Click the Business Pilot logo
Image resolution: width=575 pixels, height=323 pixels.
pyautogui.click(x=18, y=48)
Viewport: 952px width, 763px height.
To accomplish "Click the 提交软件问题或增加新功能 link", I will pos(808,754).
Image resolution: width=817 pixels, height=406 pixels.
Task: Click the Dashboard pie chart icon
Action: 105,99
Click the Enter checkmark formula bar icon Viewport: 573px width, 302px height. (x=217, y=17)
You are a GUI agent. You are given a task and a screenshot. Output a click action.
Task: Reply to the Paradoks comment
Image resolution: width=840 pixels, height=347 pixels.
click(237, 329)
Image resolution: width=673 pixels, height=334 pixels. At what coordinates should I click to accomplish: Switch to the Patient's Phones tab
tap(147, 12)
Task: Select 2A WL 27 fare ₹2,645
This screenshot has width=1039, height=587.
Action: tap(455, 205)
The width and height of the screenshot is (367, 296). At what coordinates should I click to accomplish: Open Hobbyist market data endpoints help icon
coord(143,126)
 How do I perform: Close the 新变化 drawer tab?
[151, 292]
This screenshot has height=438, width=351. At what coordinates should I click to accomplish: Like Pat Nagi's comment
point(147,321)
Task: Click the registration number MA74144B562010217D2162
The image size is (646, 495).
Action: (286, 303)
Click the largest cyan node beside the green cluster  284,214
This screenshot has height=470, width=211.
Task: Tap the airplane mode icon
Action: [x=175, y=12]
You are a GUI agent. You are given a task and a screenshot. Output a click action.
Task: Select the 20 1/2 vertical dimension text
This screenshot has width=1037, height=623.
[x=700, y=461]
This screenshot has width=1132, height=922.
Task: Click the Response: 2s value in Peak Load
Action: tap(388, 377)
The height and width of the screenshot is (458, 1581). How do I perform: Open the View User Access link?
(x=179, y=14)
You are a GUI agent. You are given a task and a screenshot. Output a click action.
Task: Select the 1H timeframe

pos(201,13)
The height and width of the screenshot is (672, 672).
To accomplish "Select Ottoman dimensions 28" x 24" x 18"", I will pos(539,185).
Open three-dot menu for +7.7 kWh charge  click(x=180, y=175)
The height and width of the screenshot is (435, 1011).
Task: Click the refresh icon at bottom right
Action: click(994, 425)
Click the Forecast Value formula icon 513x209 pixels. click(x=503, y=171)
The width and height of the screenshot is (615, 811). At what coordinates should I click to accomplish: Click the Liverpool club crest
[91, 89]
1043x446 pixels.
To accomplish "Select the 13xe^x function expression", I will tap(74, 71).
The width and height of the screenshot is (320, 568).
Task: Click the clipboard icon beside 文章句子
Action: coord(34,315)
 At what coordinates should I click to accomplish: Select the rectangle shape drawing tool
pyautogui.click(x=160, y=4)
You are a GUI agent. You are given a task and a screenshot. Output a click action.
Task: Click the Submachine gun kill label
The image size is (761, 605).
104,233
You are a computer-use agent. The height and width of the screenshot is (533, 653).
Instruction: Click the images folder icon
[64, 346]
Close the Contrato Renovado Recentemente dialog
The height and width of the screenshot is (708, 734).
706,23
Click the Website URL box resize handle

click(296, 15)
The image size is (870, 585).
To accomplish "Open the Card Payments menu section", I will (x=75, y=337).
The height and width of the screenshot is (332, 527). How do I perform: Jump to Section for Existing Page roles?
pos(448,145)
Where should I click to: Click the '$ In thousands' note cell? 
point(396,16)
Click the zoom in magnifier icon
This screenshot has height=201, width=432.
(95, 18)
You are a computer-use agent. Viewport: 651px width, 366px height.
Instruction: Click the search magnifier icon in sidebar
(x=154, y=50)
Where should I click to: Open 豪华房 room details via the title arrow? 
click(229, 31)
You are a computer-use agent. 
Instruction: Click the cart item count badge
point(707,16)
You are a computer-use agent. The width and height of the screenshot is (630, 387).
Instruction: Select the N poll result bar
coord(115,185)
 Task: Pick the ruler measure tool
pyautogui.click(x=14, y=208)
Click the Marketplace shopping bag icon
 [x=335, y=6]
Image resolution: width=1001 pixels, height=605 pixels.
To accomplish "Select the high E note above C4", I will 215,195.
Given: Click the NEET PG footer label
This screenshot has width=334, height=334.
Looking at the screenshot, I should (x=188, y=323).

------------------------------------

From the listing, copy every line where the string "label" appears.

Task: Click the Submachine gun kill label
Given: Click the NEET PG footer label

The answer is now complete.